Almost a third of the respondents in each category work with a financial advisor, according to the survey. Of those who work with an advisor, only 46% of future retirees, 52% of recent retirees and 40% of long-term retirees received advice on Social Security.
And advice clearly leads to results. The survey found that clients working with advisors saw 15% more in benefits, were less likely to draw benefits before full retirement age, were less likely to draw Social Security early due to health problems and were more able to do things they wanted to in retirement.
Though it’s a part of a larger retirement plan, some advisors say while talking to clients about Social Security benefits conversations should go beyond the simulations to crunch the numbers.
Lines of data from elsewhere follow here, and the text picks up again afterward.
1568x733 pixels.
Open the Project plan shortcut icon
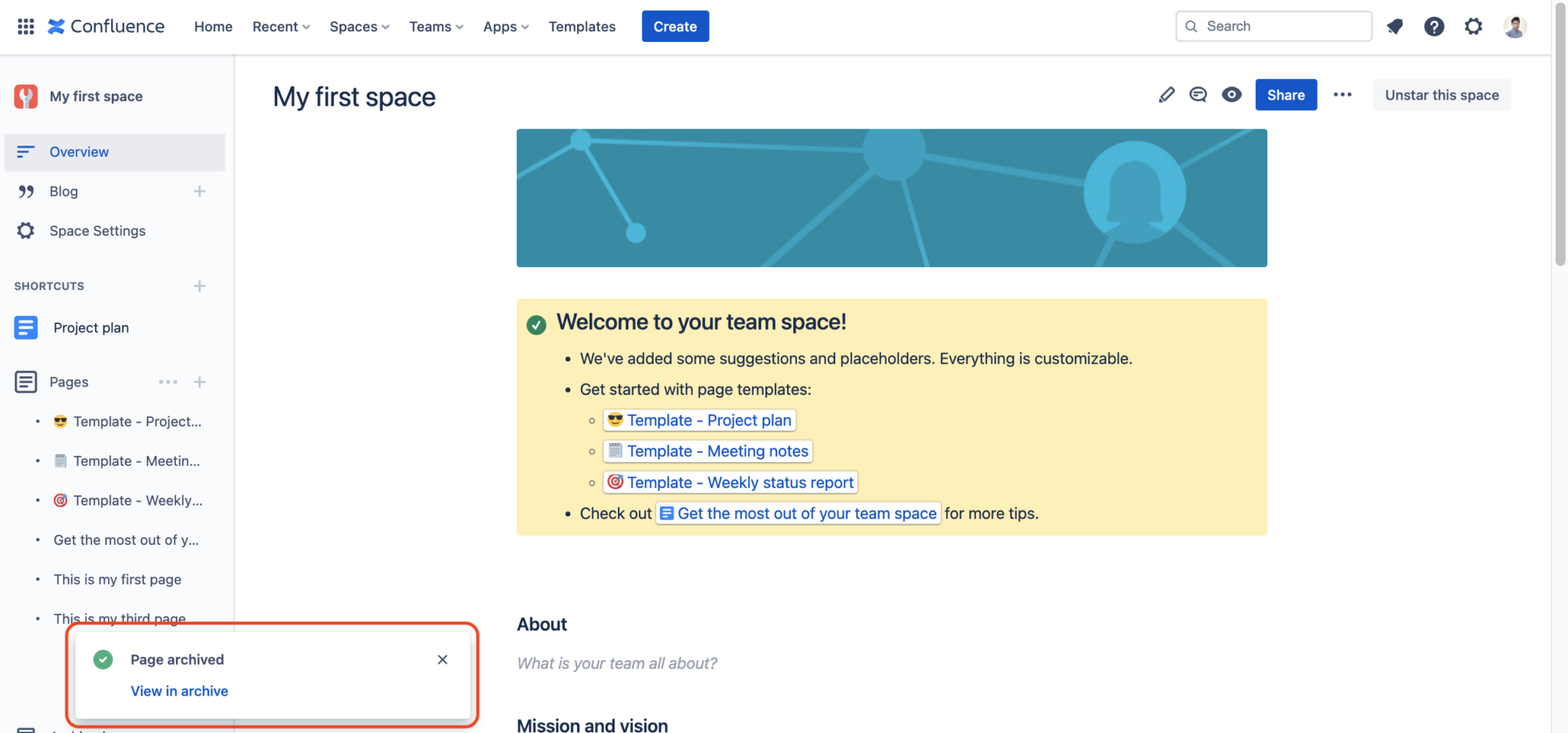(26, 327)
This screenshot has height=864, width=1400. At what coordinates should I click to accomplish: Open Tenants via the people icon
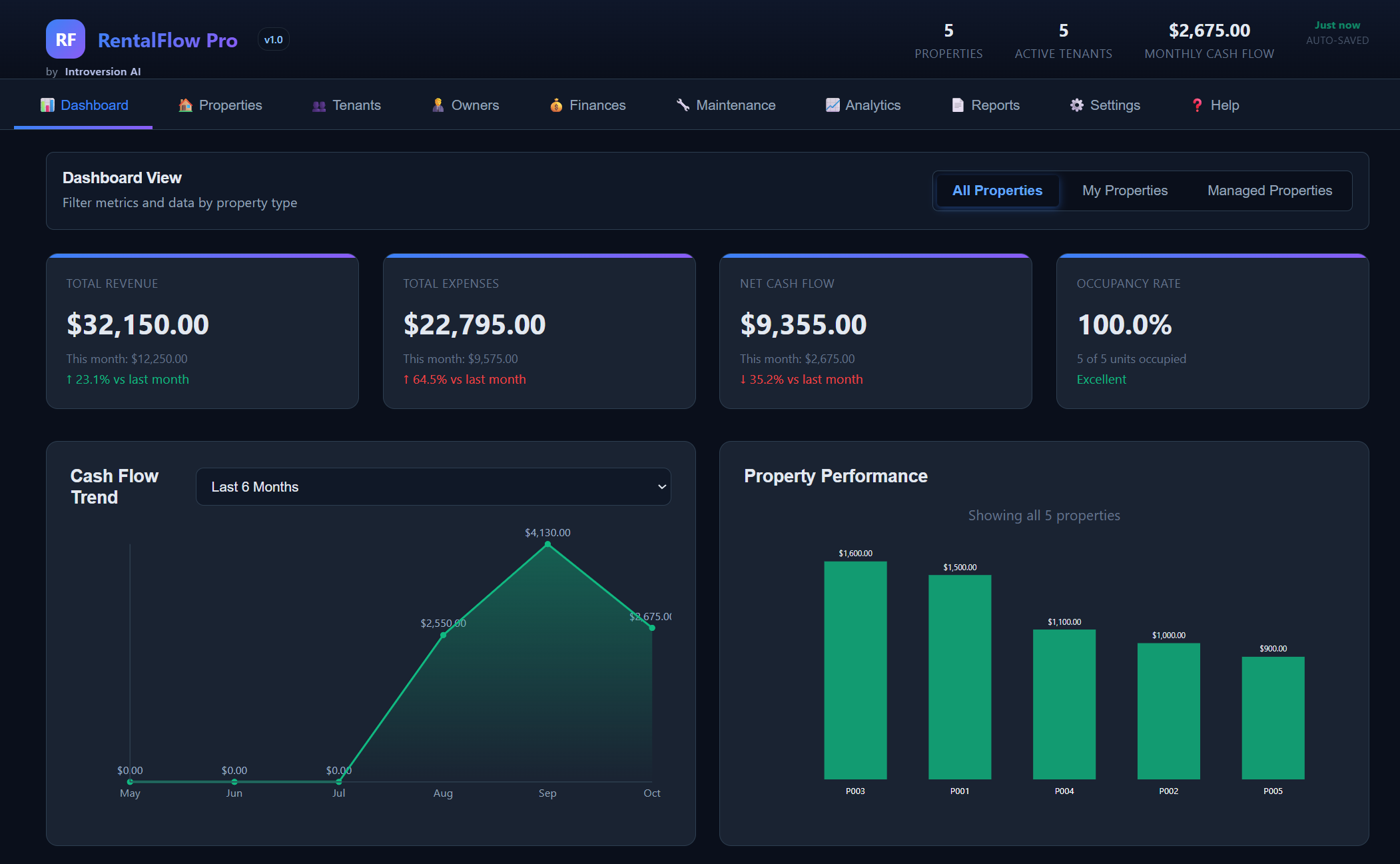318,105
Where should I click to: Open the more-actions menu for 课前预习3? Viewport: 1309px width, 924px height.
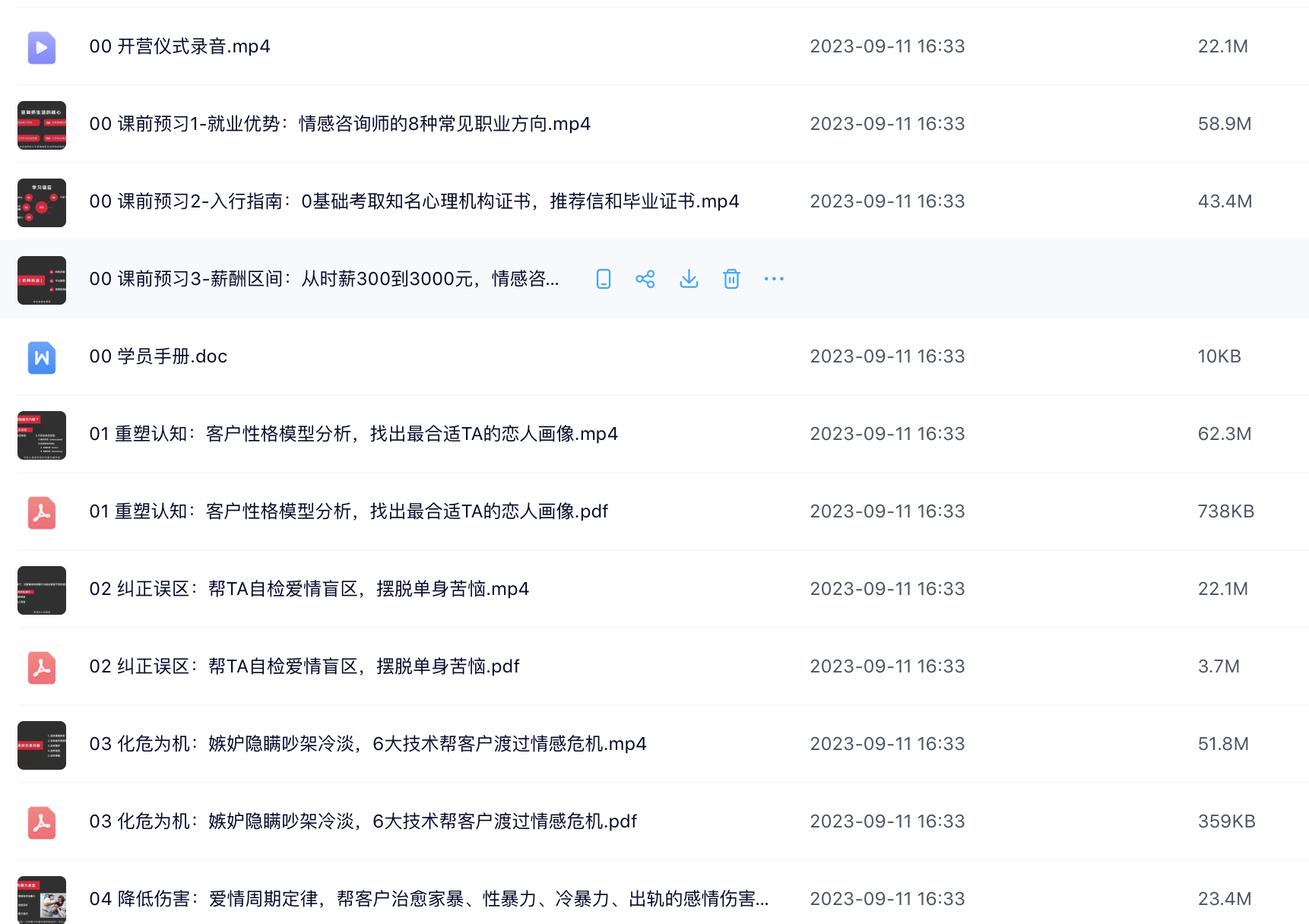pos(773,279)
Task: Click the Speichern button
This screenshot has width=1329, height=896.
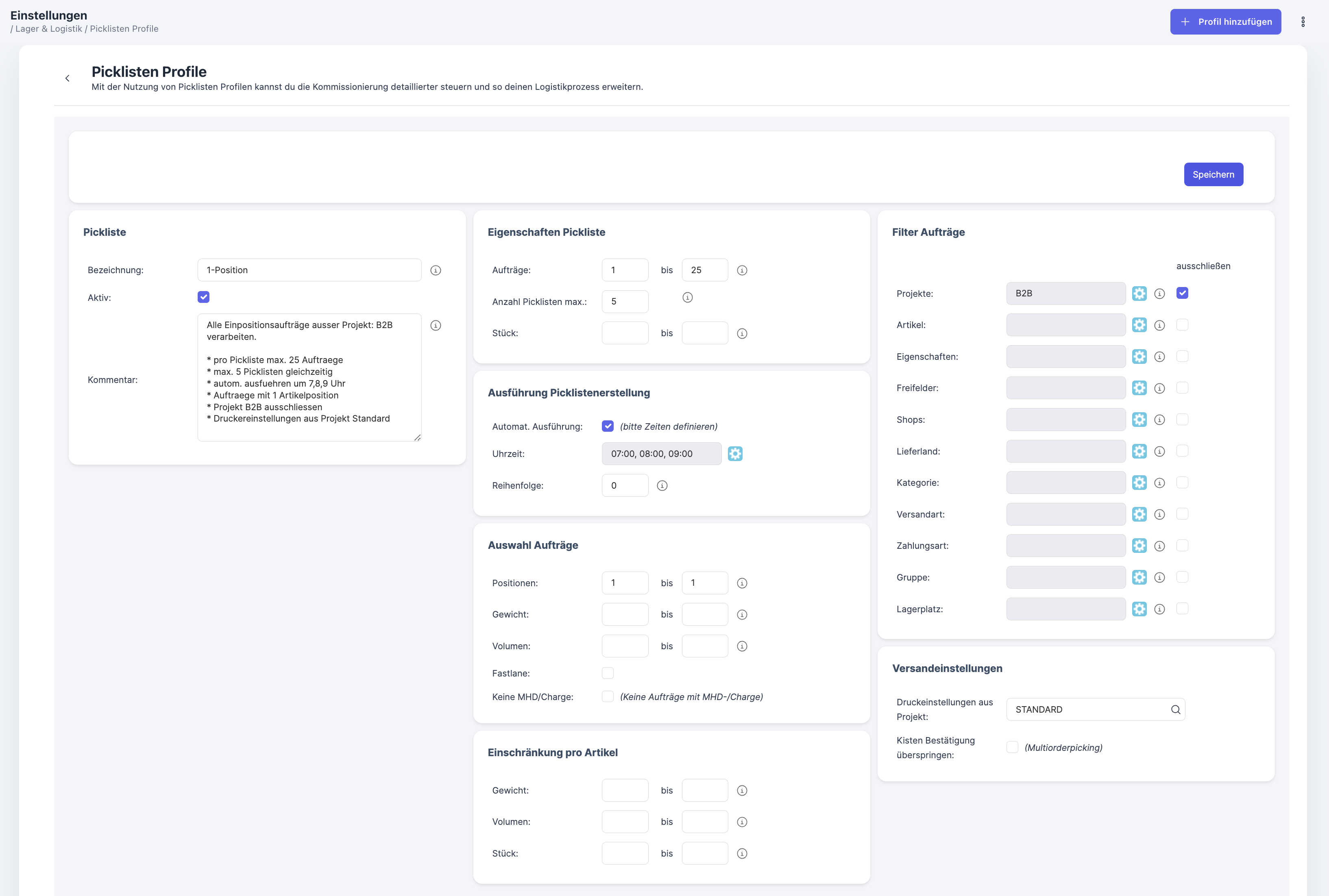Action: (x=1213, y=174)

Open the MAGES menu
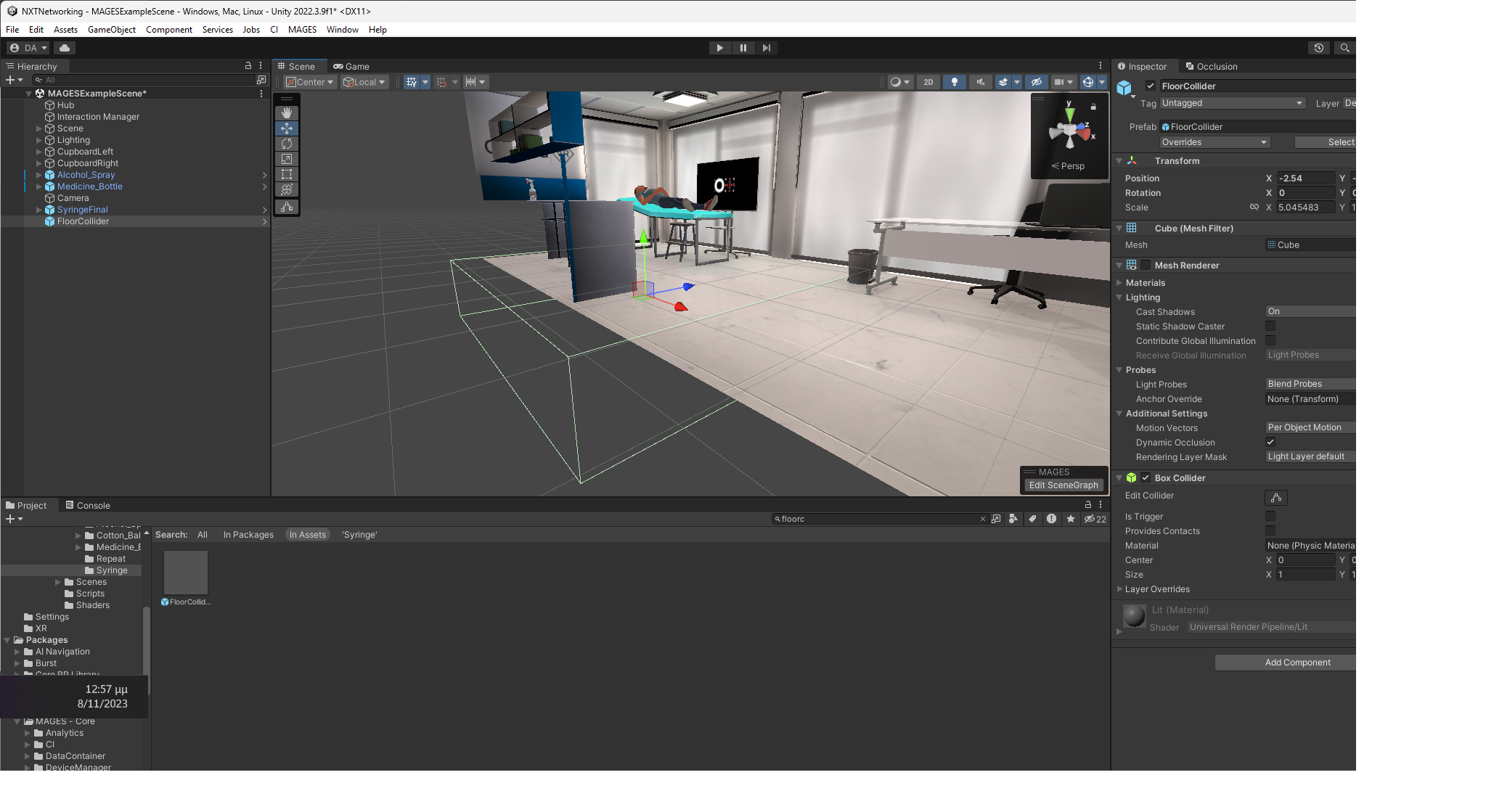pos(302,30)
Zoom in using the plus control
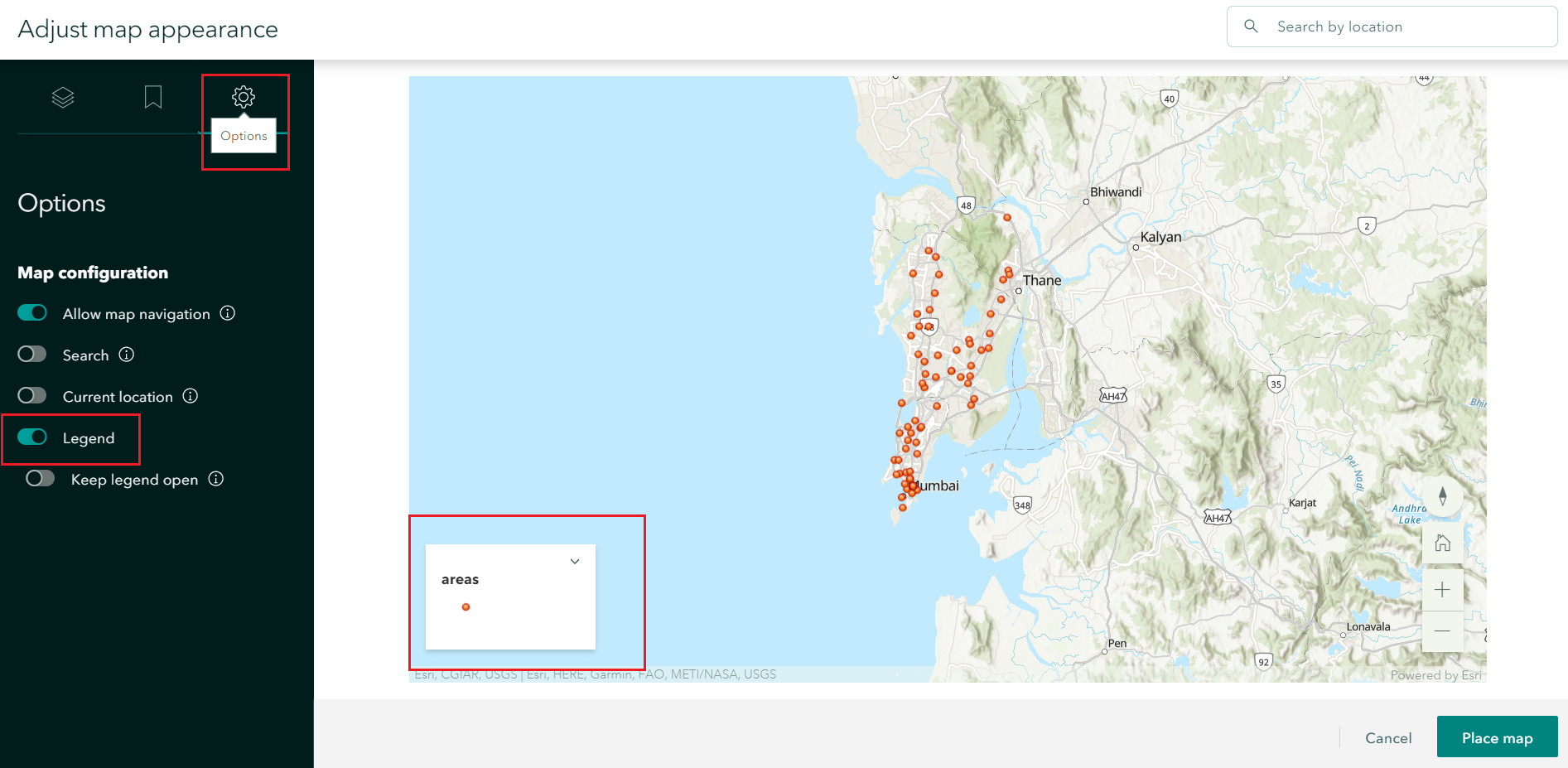The image size is (1568, 768). tap(1442, 589)
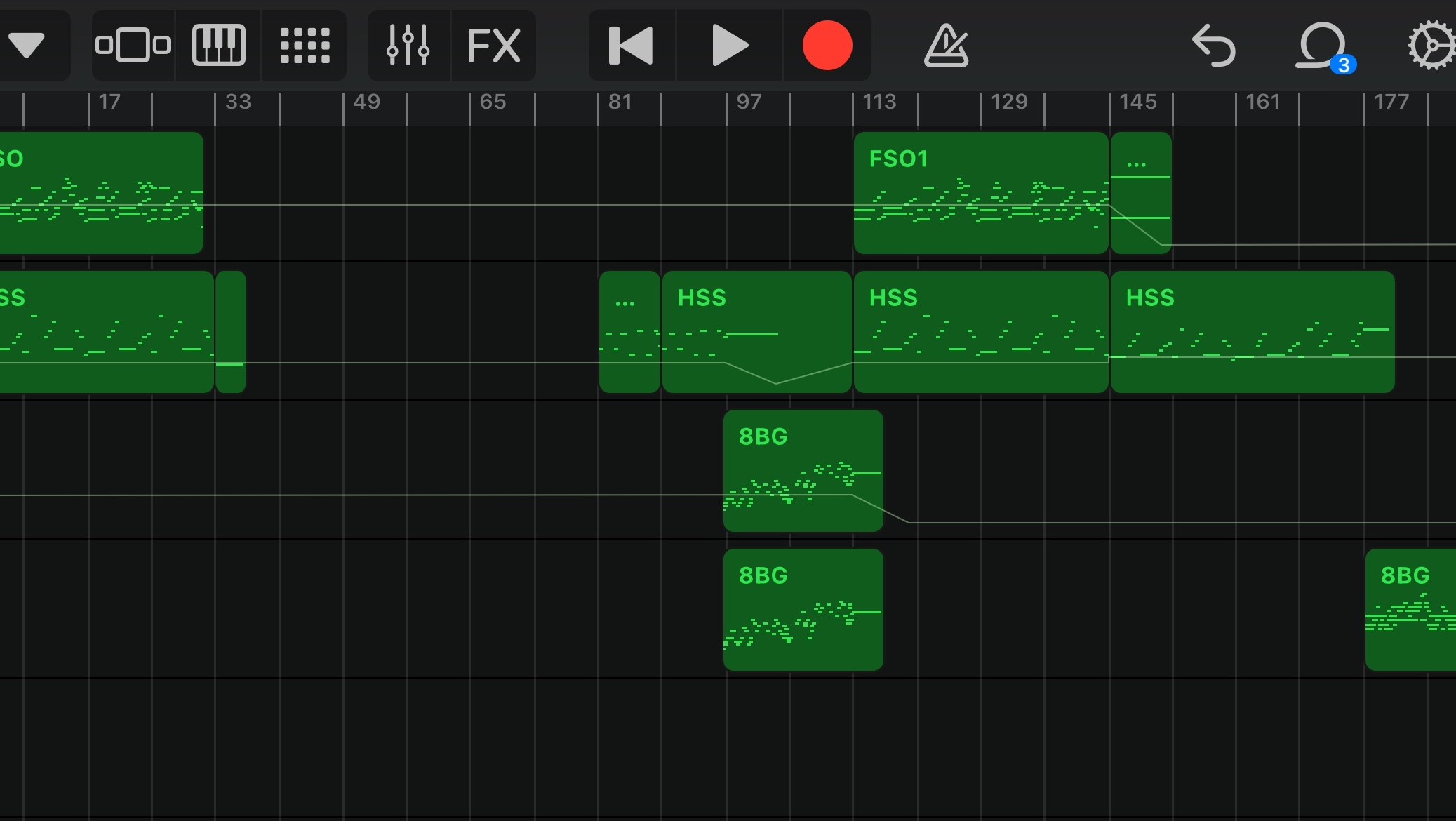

“It’s not so much the math that matters early versus later at a higher rate, but more their personal circumstances,” says Donald Barry, a Wichita, Kan.-based FT 400 advisor with broker-dealer Robert W. Baird. Barry says there are a lot of people who decide to retire but become restless to go back to work after some time.
He says that a lot of times when a client says they’re going to retire early and wants to start taking Social Security, the first thing he asks them to do is “Wait for a little while and make sure that you really are going to stay retired.”
According to the Nationwide survey, 38% of the future retirees, 51% of the recent retirees and 48% of the long-term retirees say Social Security benefits would be their primary source of retirement income. With that in mind, longevity risk — living longer than the money you have — comes even more sharply into focus.
“The average person out there is not what our average client looks like. Longevity risk is not actually a risk, it’s a fact,” Barry says, though he does clarify that most of his clients do not need Social Security as their main source of retirement income.
Barry does, however, talk to his clients about their health as a part of his review meetings.
One of the most common issues with Social Security is attempting to effectively take the distribution. “That’s where you get into health questions and the potential of going back to work,” says Barry. “I’ve got some clients that really don’t need the money and it makes it easier for them just to delay taking the [Social Security distribution] until they’re 70.”
Even the continued existence of Social Security in America worries a majority of clients. In particular, the 2019 OASDI Trustees Report sparked conversations about potential insolvency for the Social Security program. Over two-thirds (66%) of future retirees, 59% of recent retirees and 56% of long-term retirees worry that the Social Security program may run out of funding during their lifetime, according to the survey.
Advisors can help map out different scenarios to soothe nerves.
“I have some clients who say they’re worried that Social Security will go away and they say, ‘I only consider that as our best-case scenario, show me a scenario without Social Security, what would happen to me?’ They just want to plan for everything. They just want to make sure they’re going to be okay,” says Sylvia Guinan, an Essex, Conn.-based advisor with Wells Fargo Advisors.
The Nationwide survey was conducted by The Harris Poll. The poll surveyed 1,315 U.S. adults over the age of 50 who are retired or plan to retire in the next 10 years.